---------- AVAILABLE DATA

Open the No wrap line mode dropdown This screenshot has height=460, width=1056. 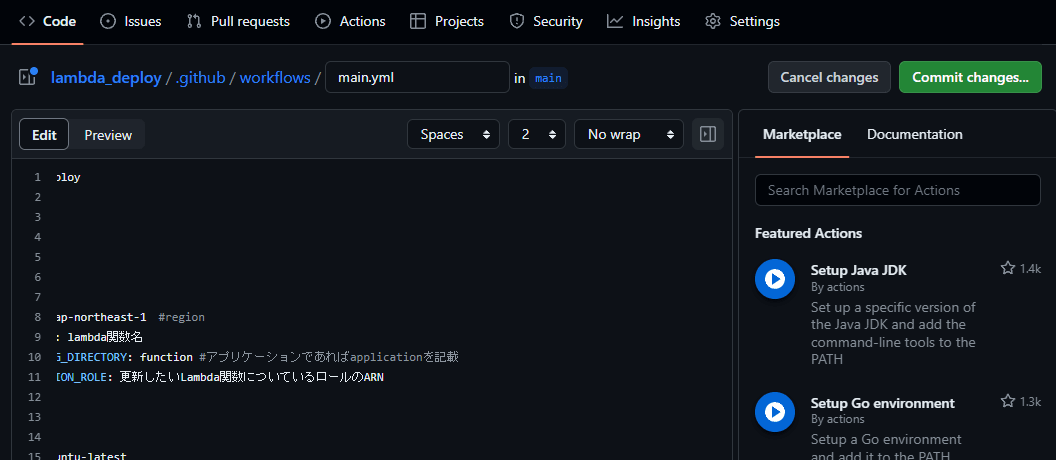tap(629, 134)
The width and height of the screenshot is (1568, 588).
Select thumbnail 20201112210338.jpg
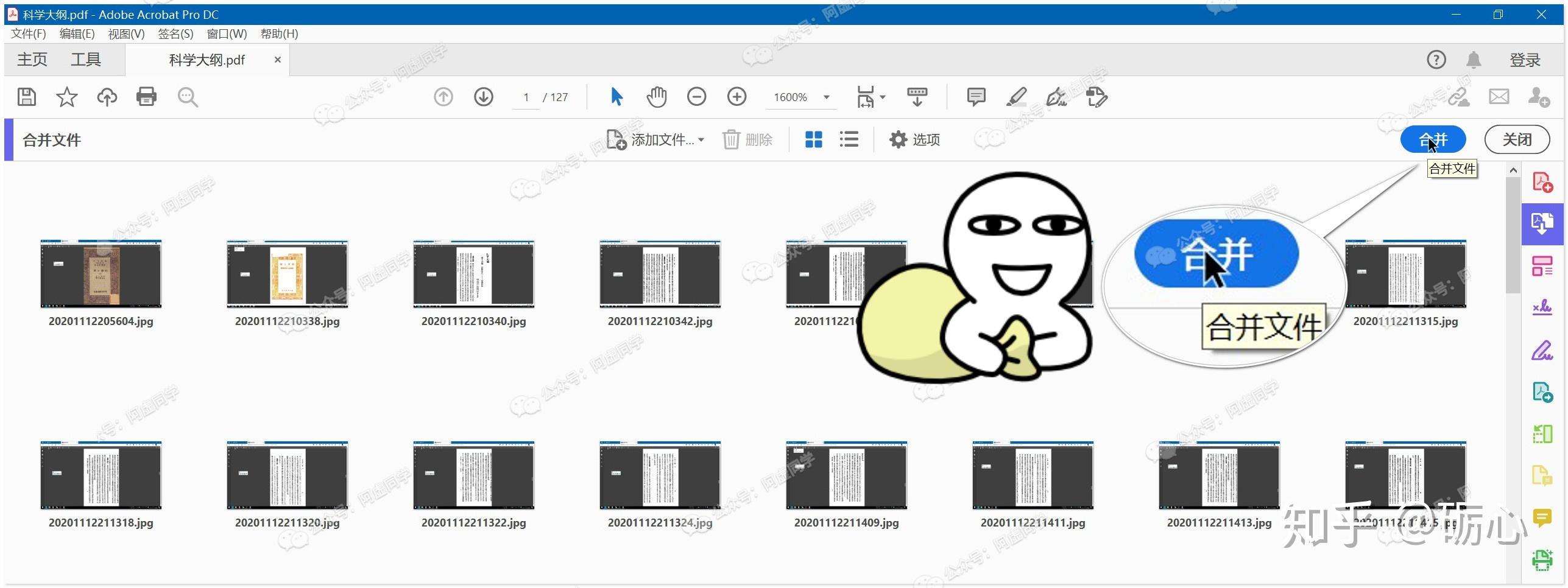pos(287,274)

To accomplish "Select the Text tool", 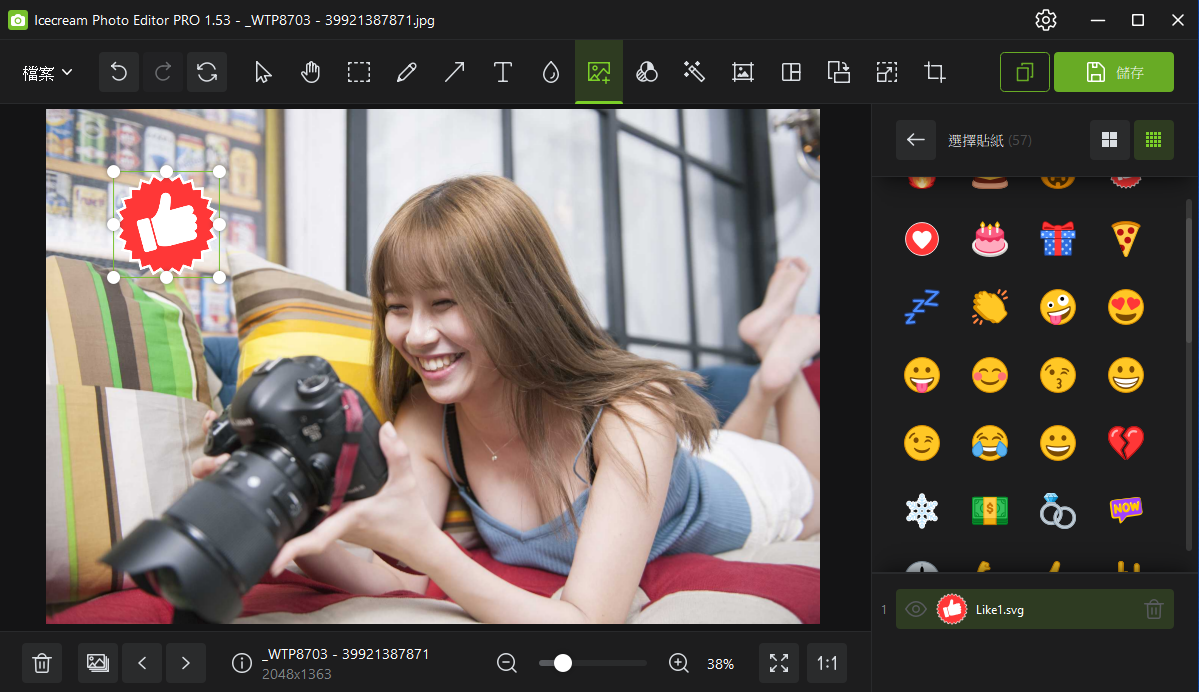I will pyautogui.click(x=502, y=72).
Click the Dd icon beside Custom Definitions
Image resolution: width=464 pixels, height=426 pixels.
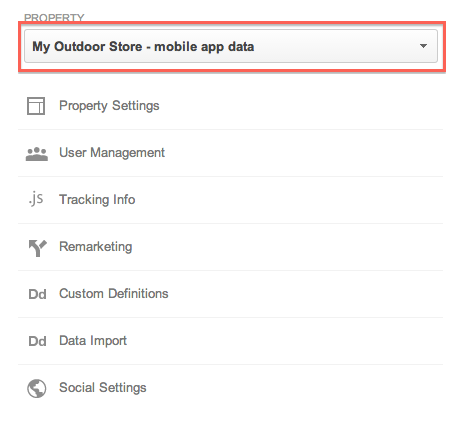pyautogui.click(x=37, y=294)
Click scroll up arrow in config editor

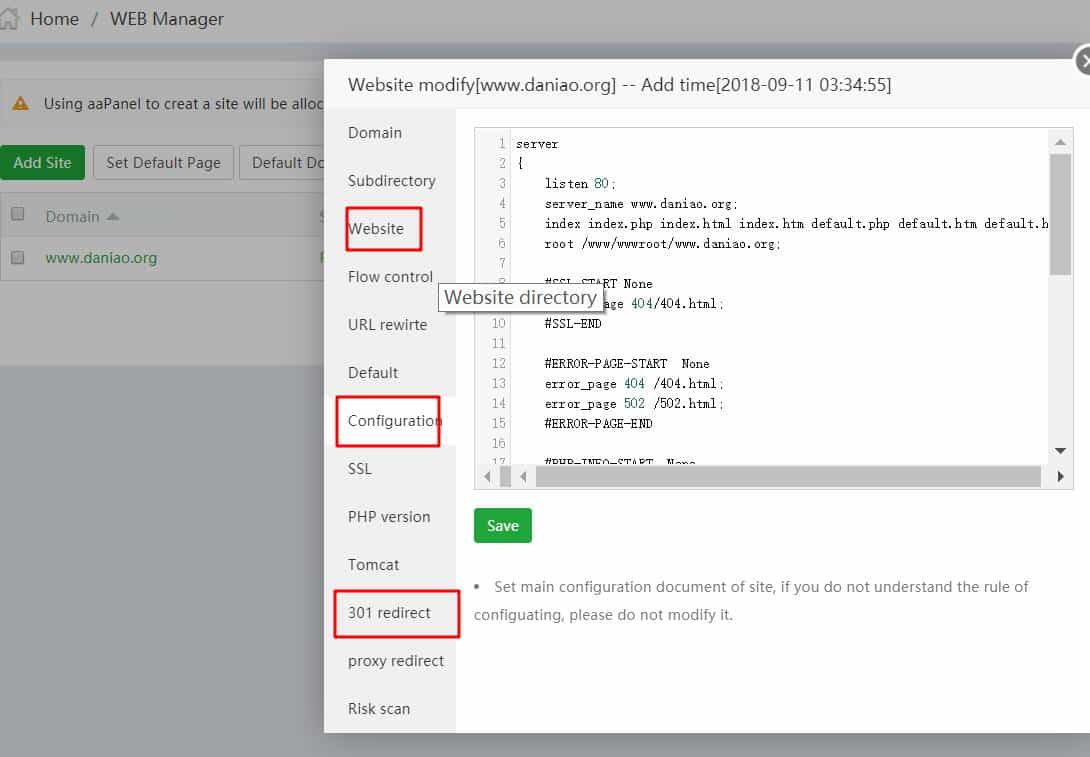[x=1060, y=141]
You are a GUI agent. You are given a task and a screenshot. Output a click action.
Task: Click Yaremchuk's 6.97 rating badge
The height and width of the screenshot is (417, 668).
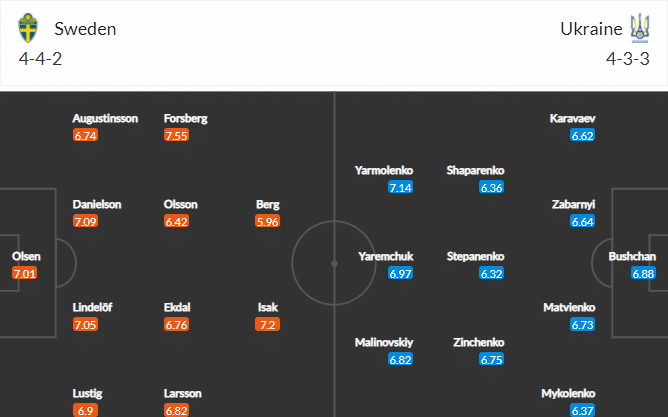tap(401, 273)
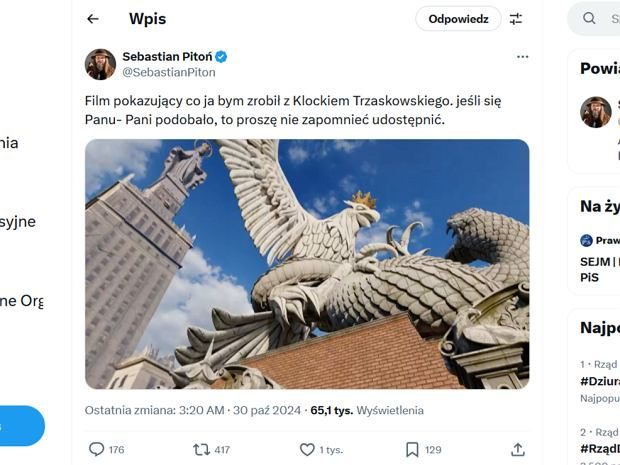
Task: Bookmark this post
Action: pos(412,450)
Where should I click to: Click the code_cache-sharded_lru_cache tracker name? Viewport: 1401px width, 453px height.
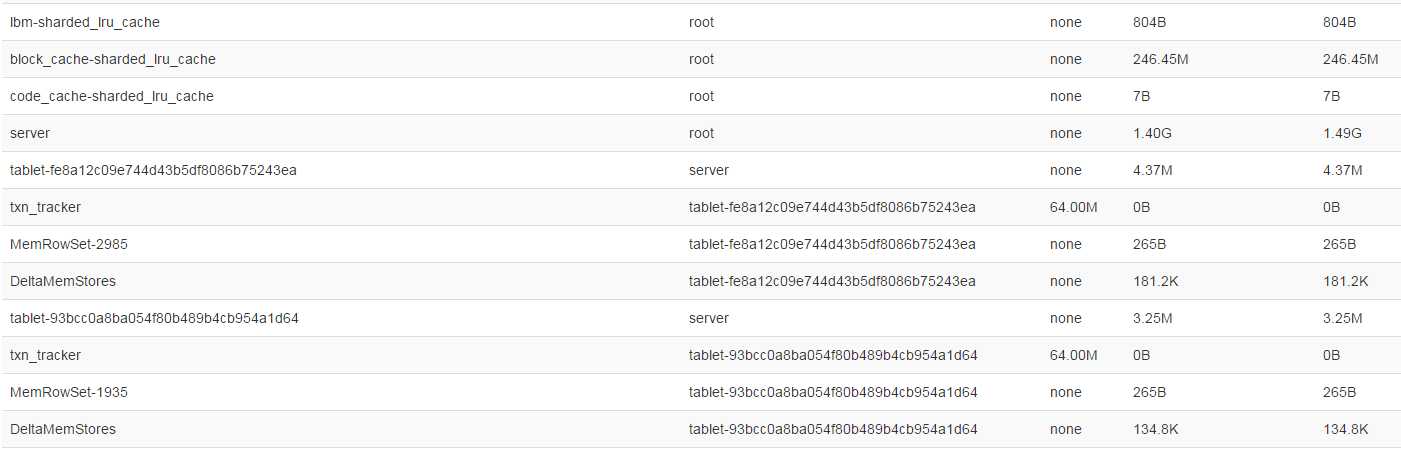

--------------------

**WHAT TO PRODUCE**: Copy exactly the part of the material above that opens with the line containing "Click the Dd icon beside Custom Definitions" and closes with the line containing "You are a GUI", ends included. Drop the images.

**PROBLEM SOLUTION**:
Click the Dd icon beside Custom Definitions
Image resolution: width=464 pixels, height=426 pixels.
pyautogui.click(x=37, y=294)
Click scroll up arrow in config editor

[x=1060, y=141]
You are a GUI agent. You are given a task and a screenshot. Output a click action.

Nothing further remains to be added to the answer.